What you are asked to do:
Output only an exact transcription of the line containing "Tap the 请选择启动账户方法 instruction text" and all lines that follow it in the data below.

Given entries:
= Beginning of Section =

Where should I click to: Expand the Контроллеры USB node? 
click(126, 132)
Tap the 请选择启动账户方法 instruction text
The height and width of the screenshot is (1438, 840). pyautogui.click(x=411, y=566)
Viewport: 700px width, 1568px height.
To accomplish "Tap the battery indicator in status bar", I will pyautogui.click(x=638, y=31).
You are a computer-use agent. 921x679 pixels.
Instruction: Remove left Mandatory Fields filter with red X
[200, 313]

= End of Section =

Solution to this problem:
Tap the 请选择启动账户方法 instruction text
The height and width of the screenshot is (1438, 840). pyautogui.click(x=411, y=566)
Viewport: 700px width, 1568px height.
To accomplish "Tap the battery indicator in status bar", I will pyautogui.click(x=638, y=31).
You are a computer-use agent. 921x679 pixels.
Instruction: Remove left Mandatory Fields filter with red X
[200, 313]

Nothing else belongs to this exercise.